Unlike large nonprofits, operating on the old-school corporate Fortress model, where every public utterance has to climb up a ladder of approvals before it’s released, small nonprofits are often better able to respond quickly, and that’s a huge asset when it comes to mitigating some of the perceived “risks” of opening up to your networks.
A Quick Start to Nonprofit Networking
We’re all pressed for time these days, and if you’re at all like me, there’s already a huge stack of reading material that’s waiting for your attention. So if you’ve hesitated to pick up The Networked Nonprofit just because you’re not sure you’ll get time to read it, here’s a "quick start" suggestion:
Read the second chapter, “Nonprofit Challenges and Trends,” first.
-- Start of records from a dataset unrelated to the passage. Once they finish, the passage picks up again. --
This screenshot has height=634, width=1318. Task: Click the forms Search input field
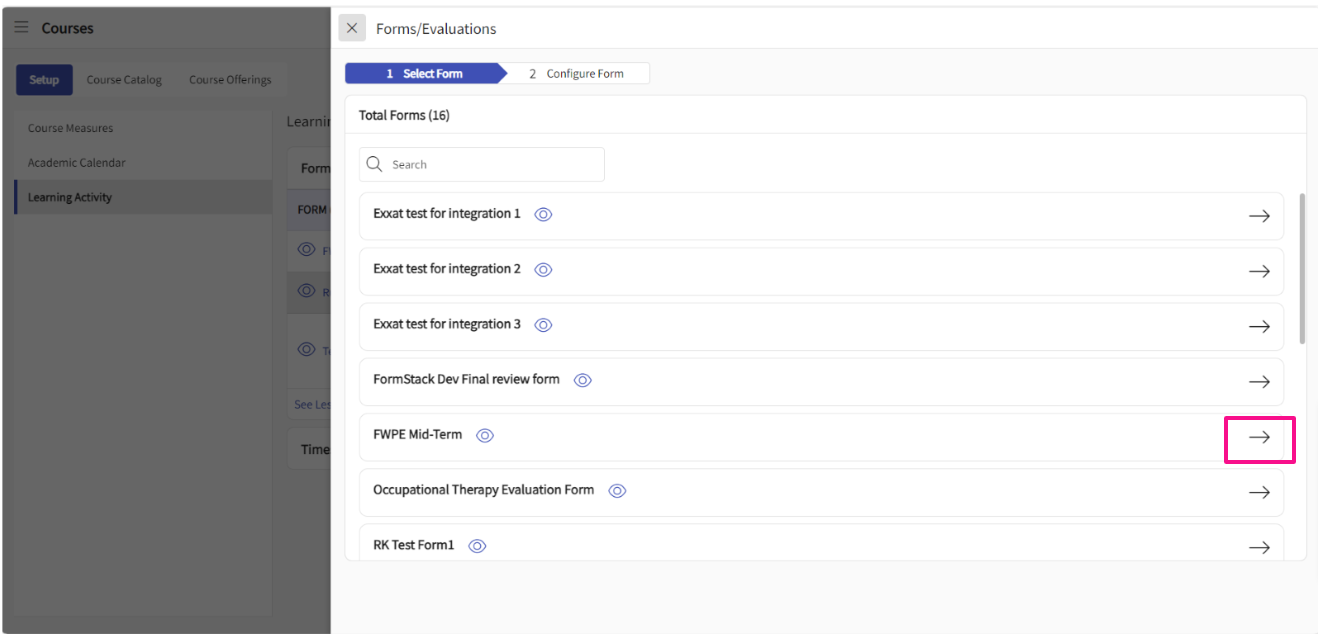[490, 164]
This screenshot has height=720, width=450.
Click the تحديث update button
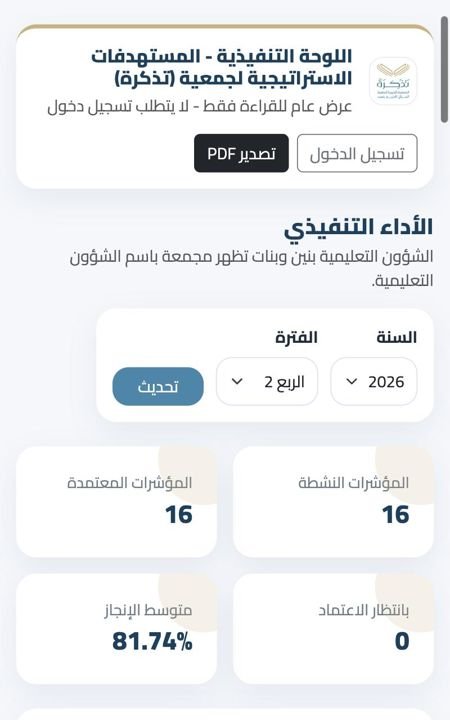(158, 387)
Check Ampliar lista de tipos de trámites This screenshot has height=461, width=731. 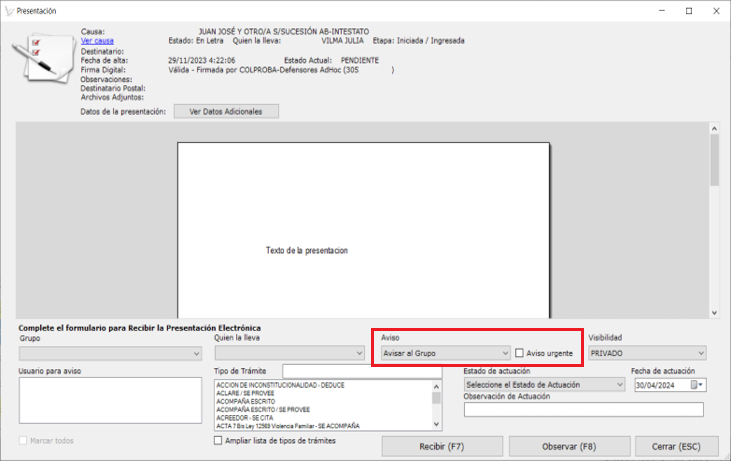[220, 440]
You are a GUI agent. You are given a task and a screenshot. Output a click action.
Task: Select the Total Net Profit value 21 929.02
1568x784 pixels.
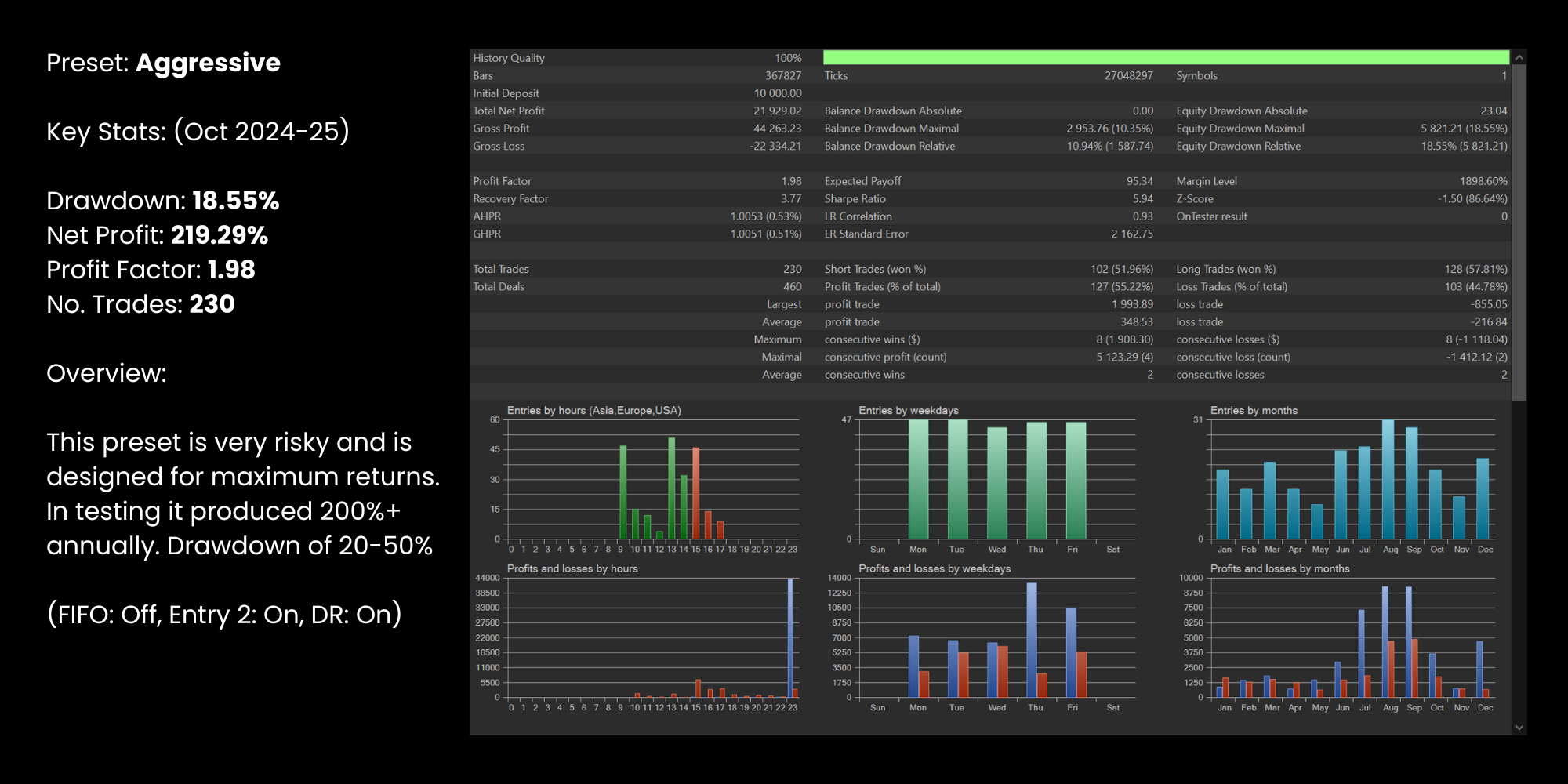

It’s a short one, but does a great job of putting this whole new approach in context, explaining why your nonprofit needs to shift its attention from the organization itself to you networks, and how the Millennial generation and the rise of free agents fit in.
If you’ve already got a solid feeling for how the social networking world works, and especially the importance of social capital, you can skip ahead for the moment to “Building Trust Through Transparency” (chapter six). The move to greater transparency is probably the most difficult shift for most nonprofit organizations to make, and it will be one of the most powerful if you can pull it off. This chapter is full of great examples and ideas crowdsourced from individuals and organizations in the authors’ own extensive networks.
By this point, you’ll likely be hooked on Kanter and Fine’s vision – keen to jump in and get your nonprofit networked.
Have a look at the “Reflection Questions” provided at the end of each chapter. These serve as a great starting point for brainstorming and planning, as well as a good way to gauge which chapters you’ll want to read next and share with your colleagues.
As a matter of fact, those questions are one of my favorite parts!
In their conclusion to the book, Kanter and Fine quote Marnie Webb, CEO of TechSoup Global – “What, if anything, does all of the clicking, blogging, and ‘friending’ add up to in the end?” – and continue:
We know millions of people use social media to connect with one another around causes, but exactly what difference does it make? Does it help more people in need? Does it pass better laws? Does it fund more medical research? It is too soon to tell whether and how the outcomes of Networked Nonprofits differ from their predecessors, but not too soon to ask the questions and try to determine the answers.
... Stand-alone organizations may survive financially in the future; their relevance, however, will wane as more organizations and people recognize that working as networks is more effective.
If you’ve read The Networked Nonprofit, I’d love to hear your thoughts on how the ideas there can best be put to use by small nonprofits. And if your own organization has already started the shift to getting networked, please tell us about your experience, in the comments!
p.s. Thanks to publisher Jossey-Bass/Wiley for the review copy. As usual, I'll set the book free for someone else to enjoy and learn from... just as soon as I read it again!